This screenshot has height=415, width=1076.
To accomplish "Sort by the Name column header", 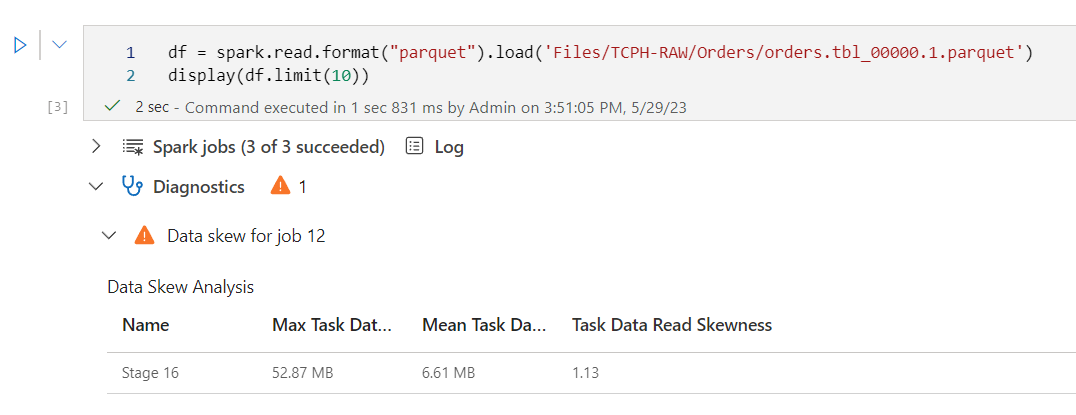I will (x=146, y=325).
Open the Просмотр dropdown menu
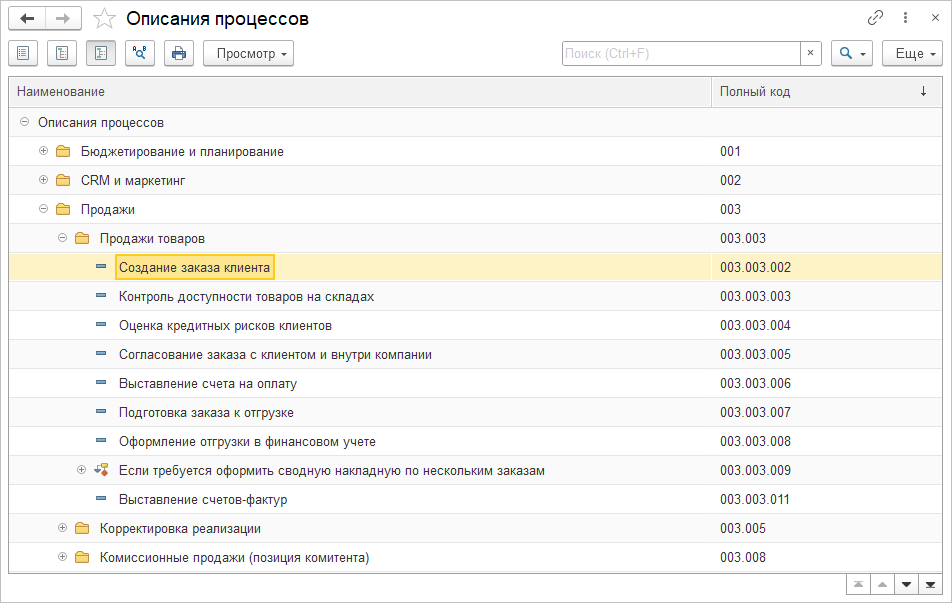The image size is (952, 603). coord(248,53)
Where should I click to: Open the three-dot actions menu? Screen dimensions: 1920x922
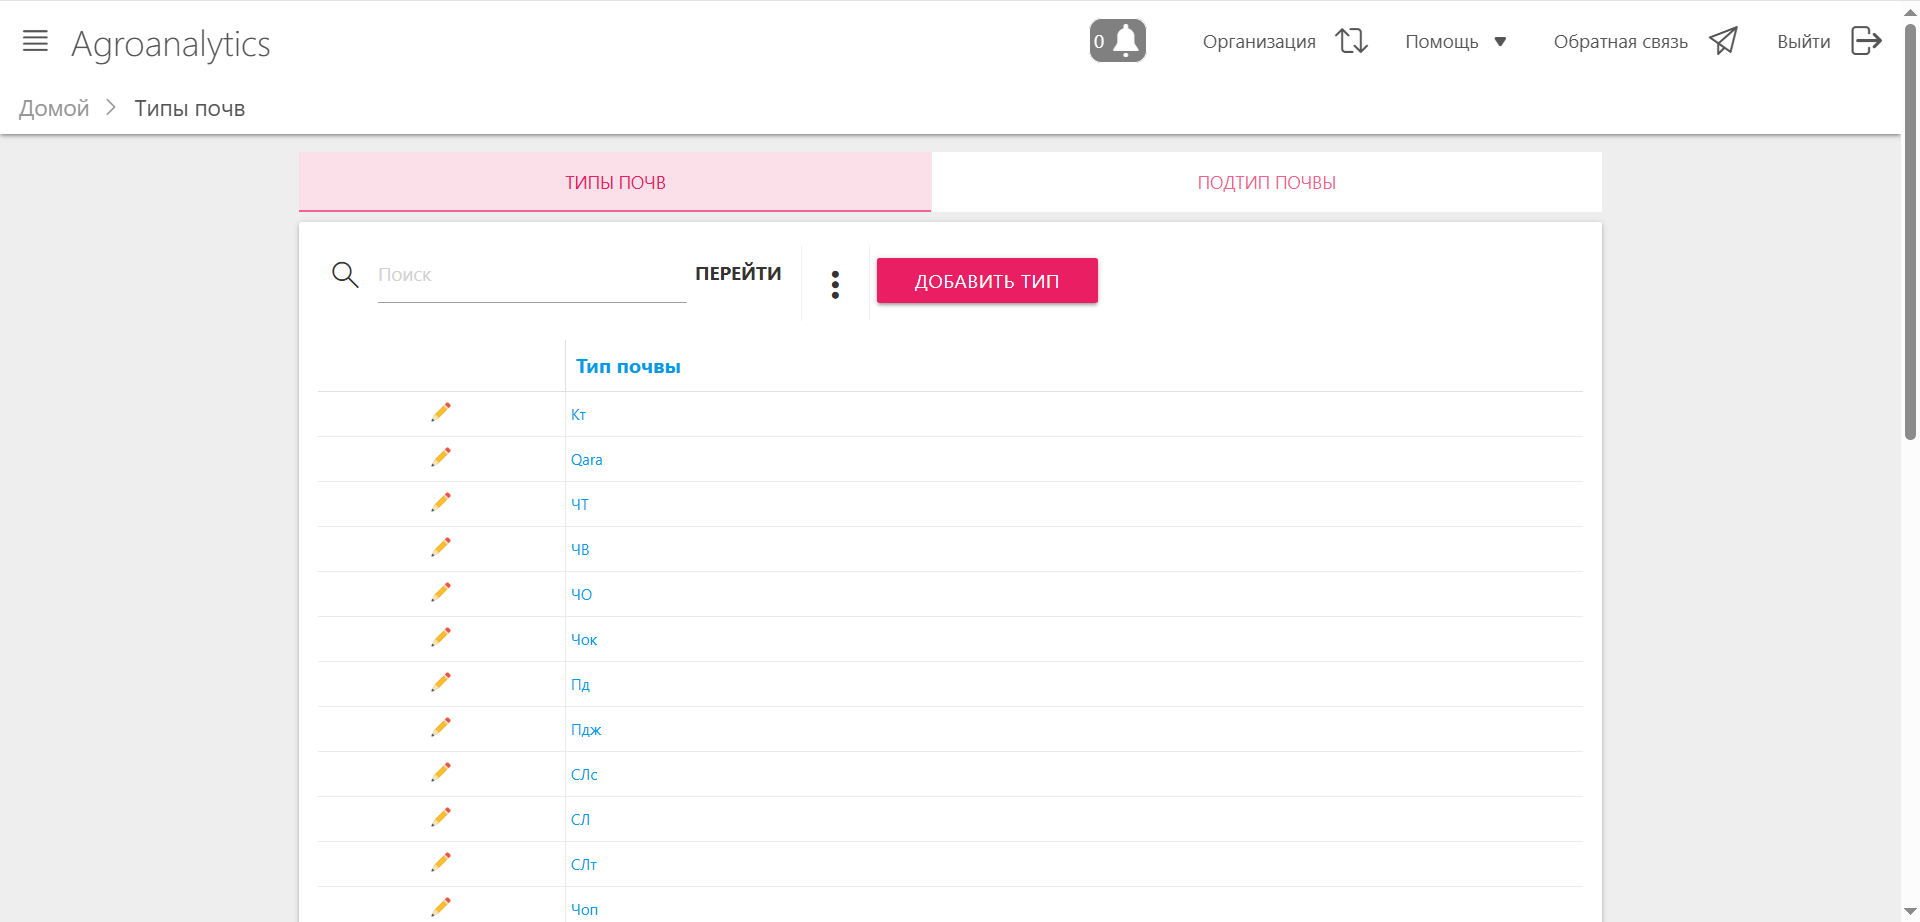pos(835,284)
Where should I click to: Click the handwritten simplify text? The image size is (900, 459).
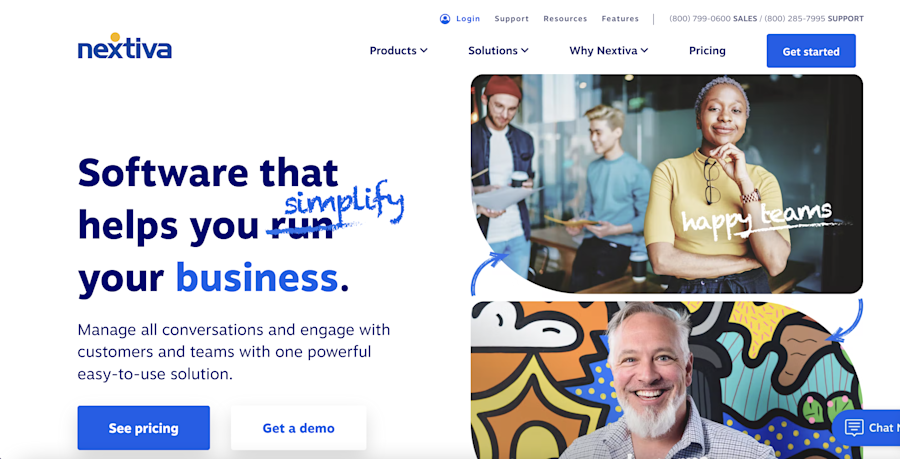click(x=344, y=205)
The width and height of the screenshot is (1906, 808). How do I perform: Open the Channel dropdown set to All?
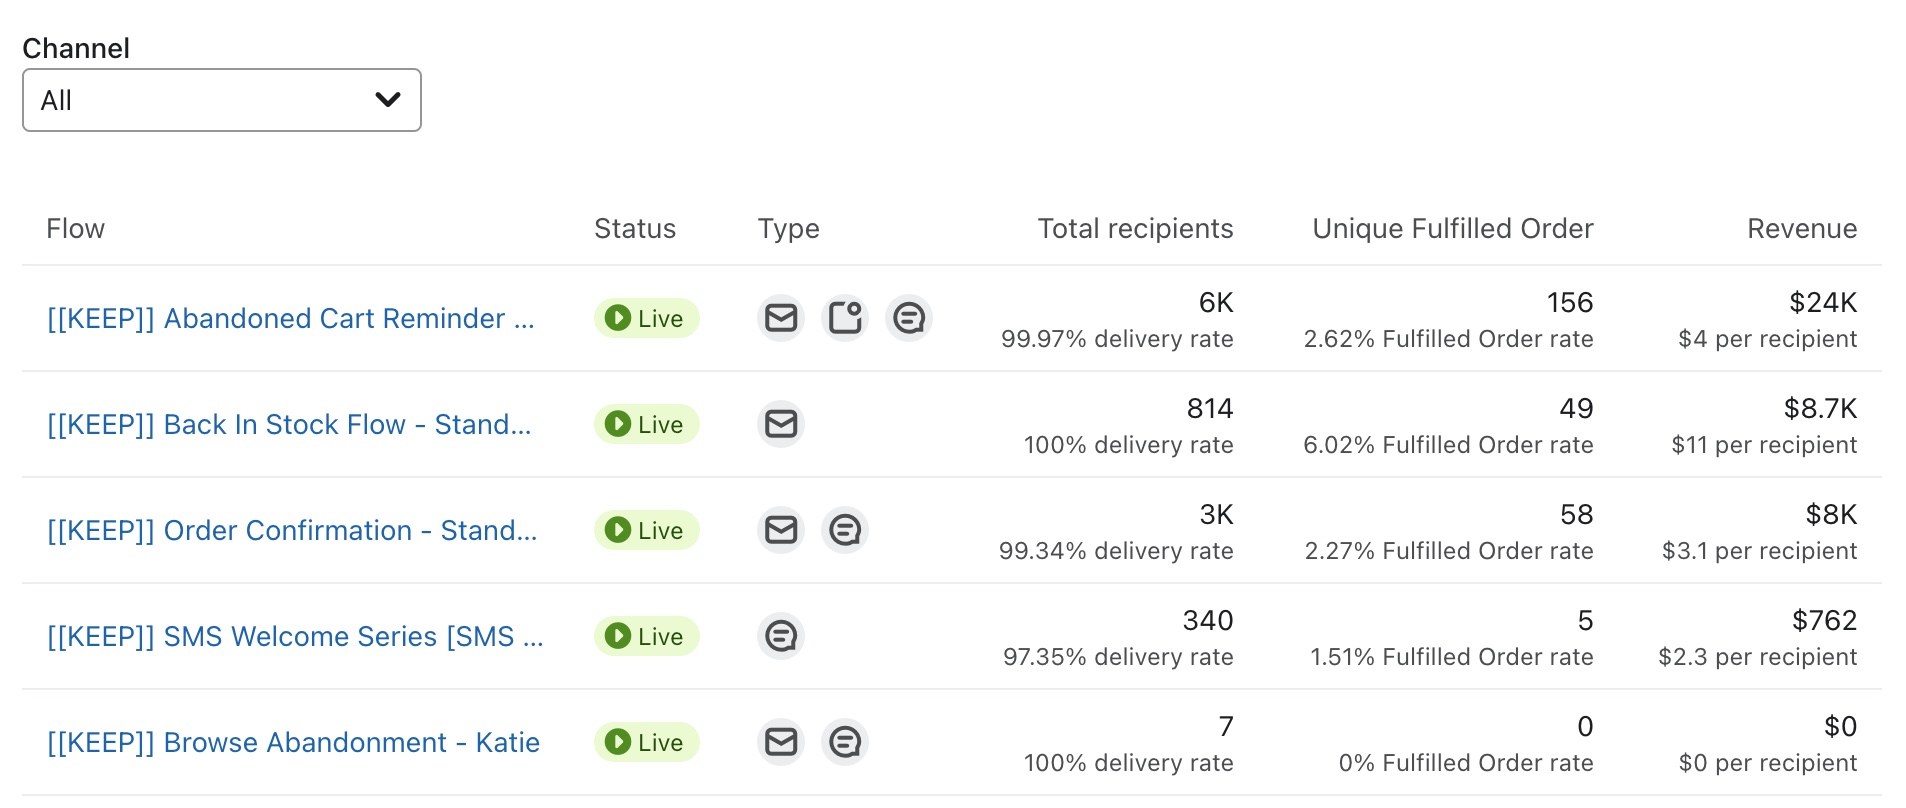[221, 100]
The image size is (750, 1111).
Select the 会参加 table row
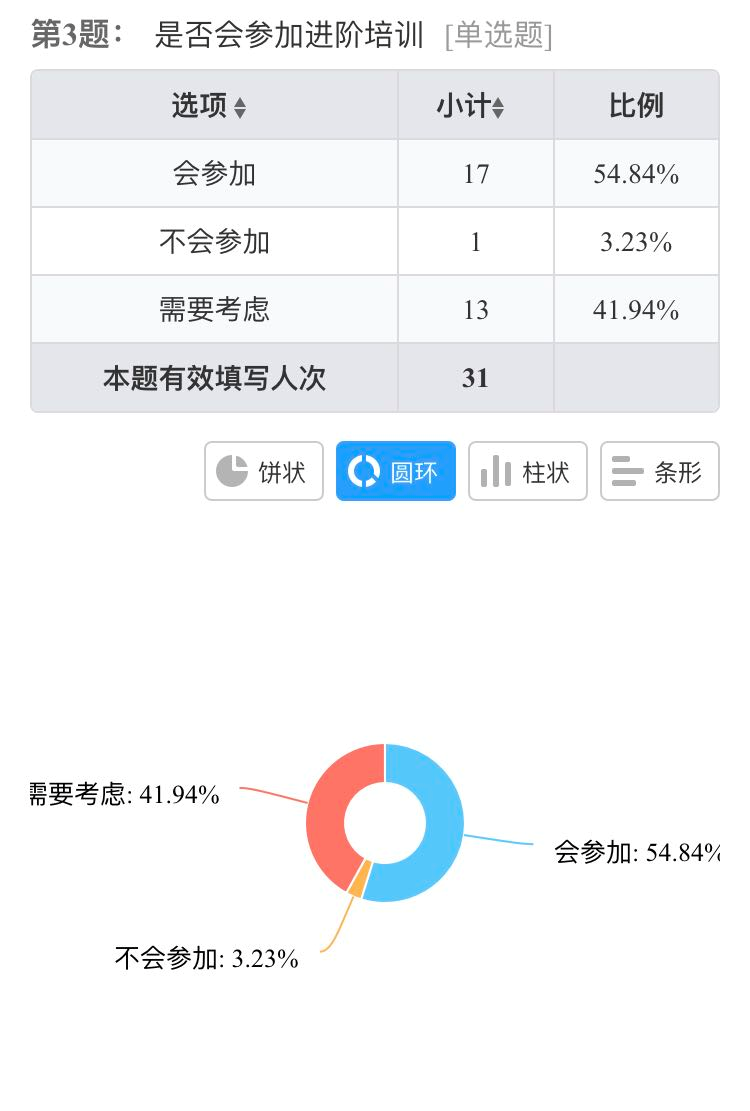click(x=375, y=174)
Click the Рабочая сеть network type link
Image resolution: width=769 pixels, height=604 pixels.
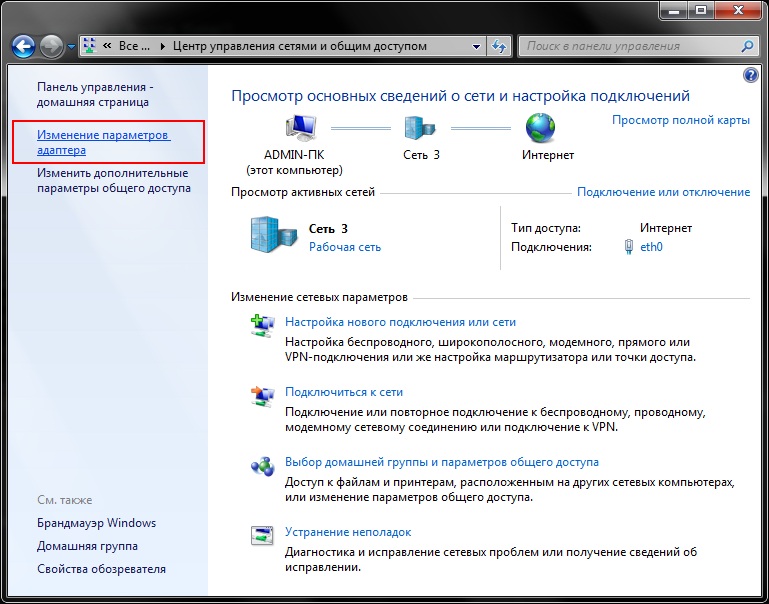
· · ·
Your task is to write out, exactly and without pictures, only the lines from the one holding "Where should I click to: Open" to the last line of the data.

## OUTPUT FOR THIS EXERCISE
Where should I click to: Open the three-dot actions menu? Screen dimensions: 1920x922
pos(835,284)
Where should I click to: Click the handwritten simplify text? The image size is (900, 459).
click(x=344, y=205)
The width and height of the screenshot is (1906, 808). How do I perform: Open the Channel dropdown set to All?
[221, 100]
The image size is (750, 1111).
Select the 会参加 table row
click(x=375, y=174)
Click the Рабочая сеть network type link
Image resolution: width=769 pixels, height=604 pixels.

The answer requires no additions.